Provided text
·····
As the traditional edge detection, the first step of the edge chain detection is to calculate the gradient. The gradient magnitude can be expressed as

$$\begin{aligned} M=\sqrt{{G_x}^2+{G_y}^2} \end{aligned}$$

(1)

where the \(G_x\) and \(G_y\) are the X and Y derivatives at the point being considered, respectively. The direction of the gradient can be expressed as

$$\begin{aligned} \theta =arctan(\dfrac{G_x}{G_y}) \end{aligned}$$

(2)

Similarly, the upper threshold \(\tau _u\) and the lower threshold \(\tau _l\) of the gradient magnitude are used as the critical parameters of the algorithm. The hysteresis thresholding method is applied to remove the weak edges and connect the split edges. To detect more potential edge pixels, it starts at a pixel that is greater than \(\tau _u\) and searches all 8 surrounding neighbors. If the neighbor is greater than \(\tau _l\), then it will also become an edge. Besides, the non-maximum suppression method is also applied in the proposed algorithm.

For an edge pixel A with the gradient direction \(\theta _a\), if a neighbor pixel B also belongs to the edge with the gradient direction \(\theta _b\). They can be connected if

$$\begin{aligned} \left\{ \begin{matrix} |u_a-u_b |<\Delta _x \\ |v_a-v_b |<\Delta _y \\ |\theta _a-\theta _b |<\theta _0 \end{matrix}\right. \end{aligned}$$

(3)

where \((v_a,v_b)\), \((u_b,v_b)\) are the pixel coordinates of A and B, respectively; \(\Delta _x\) and \(\Delta _y\) are the distance between A and B in X-axis direction and Y-axis direction, respectively; \(\theta _0\) is the orientation difference between A and B. In order to reduce the computational cost of the weld seam extraction algorithm and reduce noise from rust and scratches, a threshold \(\lambda\) of the edge chain length is applied. Only long-enough edge chains are retained as meaningful. In this paper, \(\Delta _x\) is set to 1, \(\Delta _y\) is set to 2, \(\theta _0\) is fixed empirically to 30°, and the chain length is set to \(\lambda =100\).

Fig. 7

Edge detection comparison results. a Original image. b Canny edge detection. c The refined edge detection

Fig. 8

The weld seam extraction results of the left image. a Edge chain detection results. b The weld seam extraction results

To refine the edge detection further, the edge pixel (u, v) is divided into horizontal and vertical edge points, according to the local gradient magnitude. For a horizontal edge point, the pixel is a horizontal local maximum of the gradient modulus (\(M(u-1,v) < M(u,v)\) and \(M(u, v) > M(u+1, v)\)) and the image gradient is more horizontal than vertical at that point \(|G_x(u, v) |> |G_y(u, v) |\). Analogously, the pixel will be a vertical edge point when \(M(u, v-1) < M(u, v)\) and \(M(u, v) > M(u, v+1)\) and the image gradient is more vertical than horizontal at that point \(|G_x(u, v) |< |G_y(u, v)|\). If two edge points are horizontally (or vertical) adjacent, and one of them is regarded as a horizontal ( or vertical) edge point, then the other edge point will be deleted. The comparison result of edge refinement is shown in Fig. 7. Compared with canny edge detection, the proposed edge chain detection can obtain more accurate pixels.
·····
Records supplied
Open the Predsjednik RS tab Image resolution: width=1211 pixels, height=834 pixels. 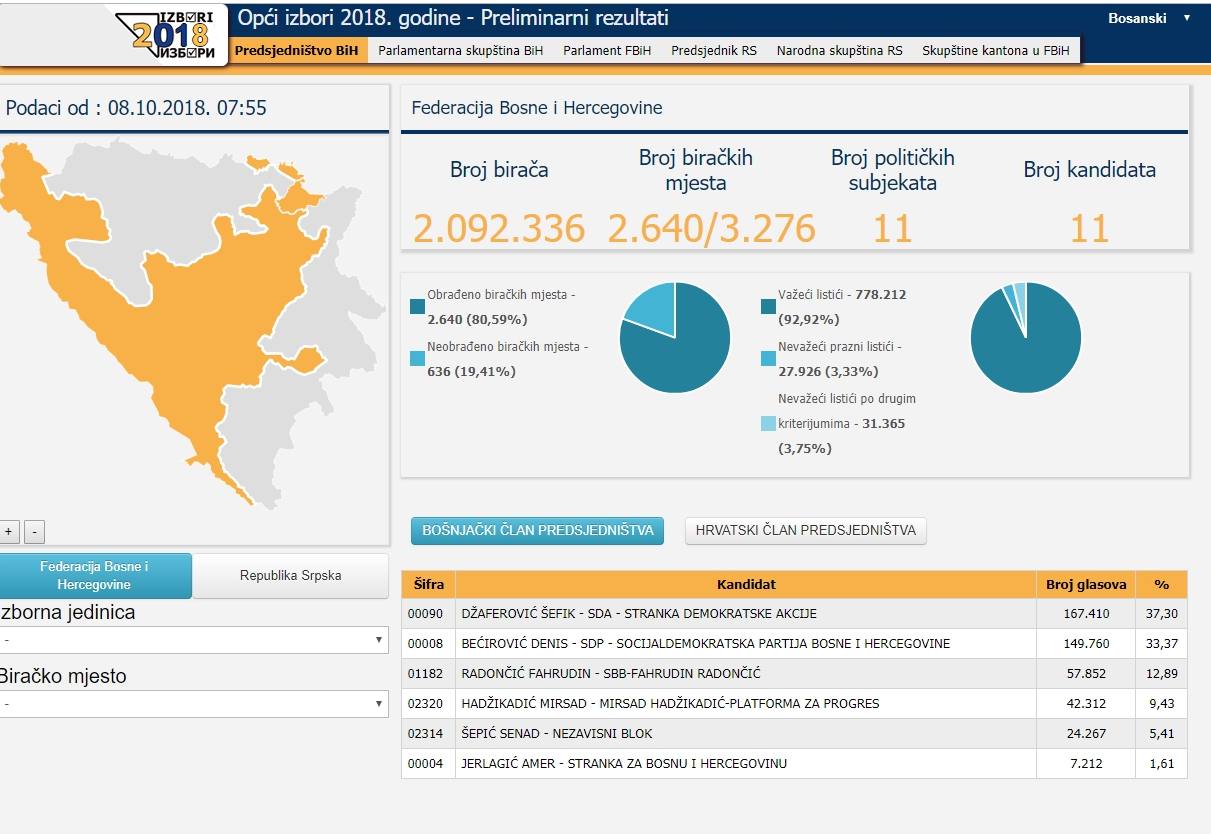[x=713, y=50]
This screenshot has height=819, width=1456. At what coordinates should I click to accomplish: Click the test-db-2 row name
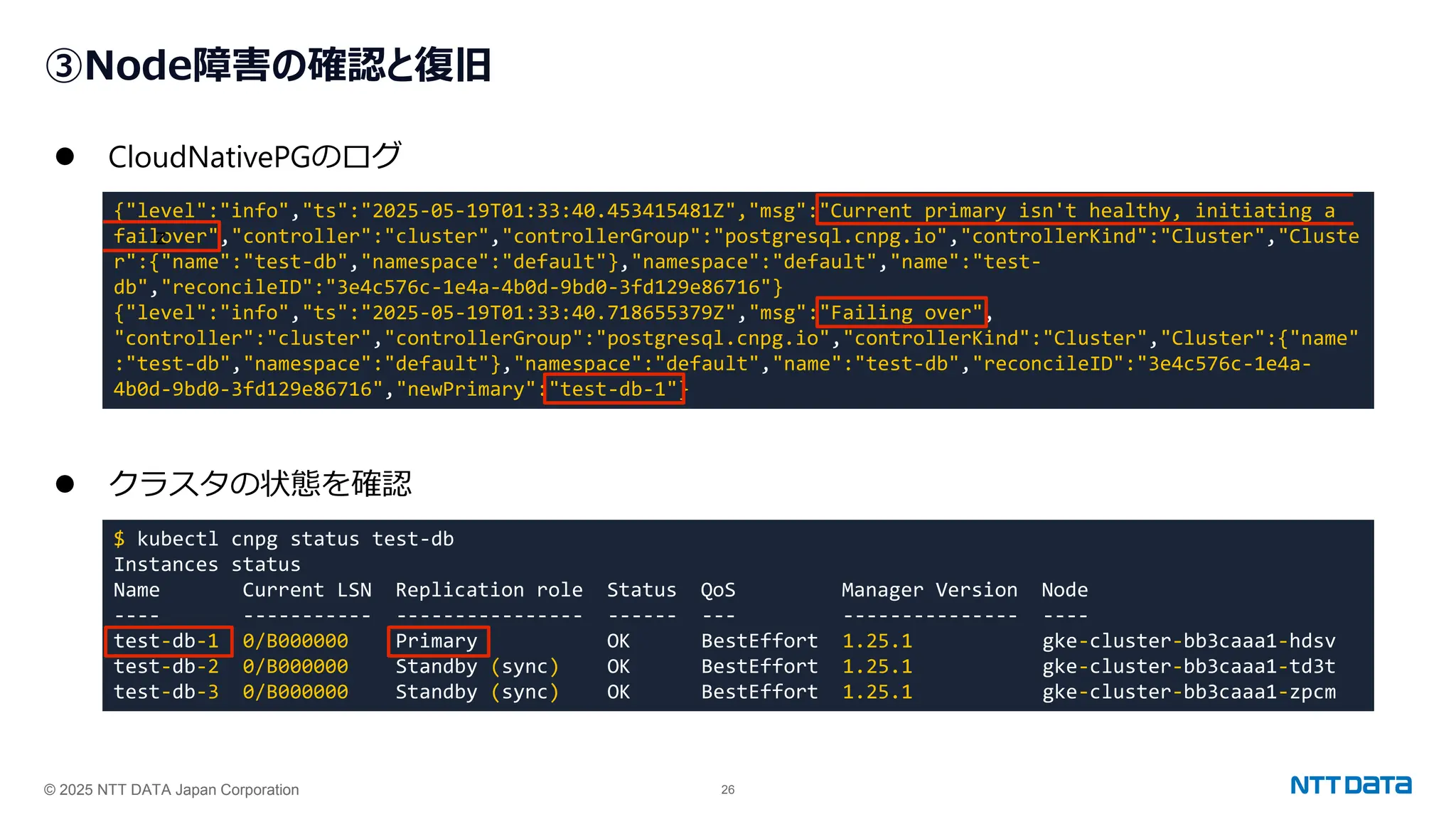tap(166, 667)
·····
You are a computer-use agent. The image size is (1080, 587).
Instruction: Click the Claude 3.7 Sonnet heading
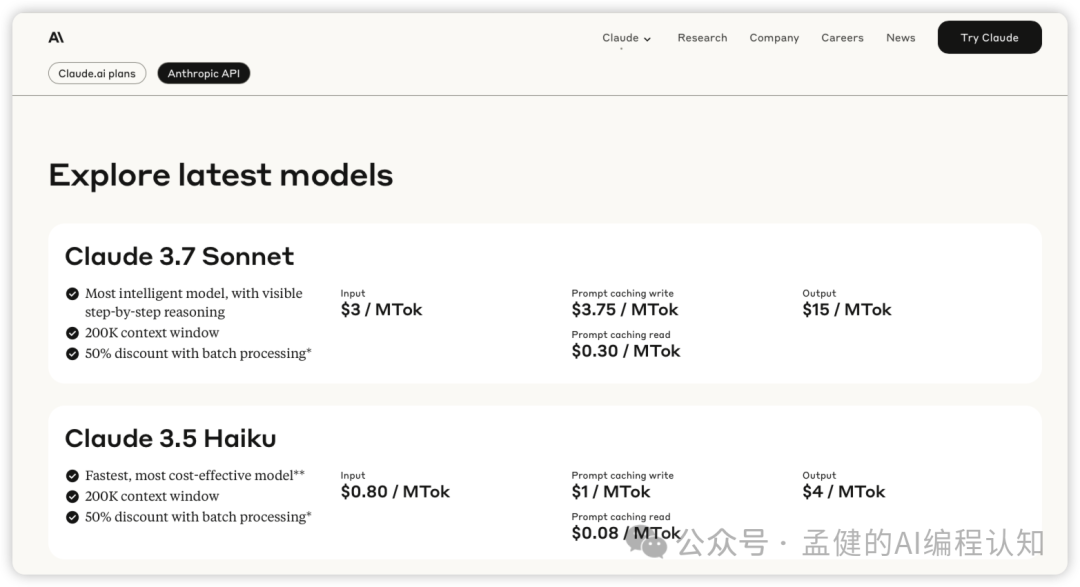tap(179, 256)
·····
What is asked
In the text on edge chain detection, to what value is the edge chain length threshold set?

Solution
The chain length threshold is set to λ = 100.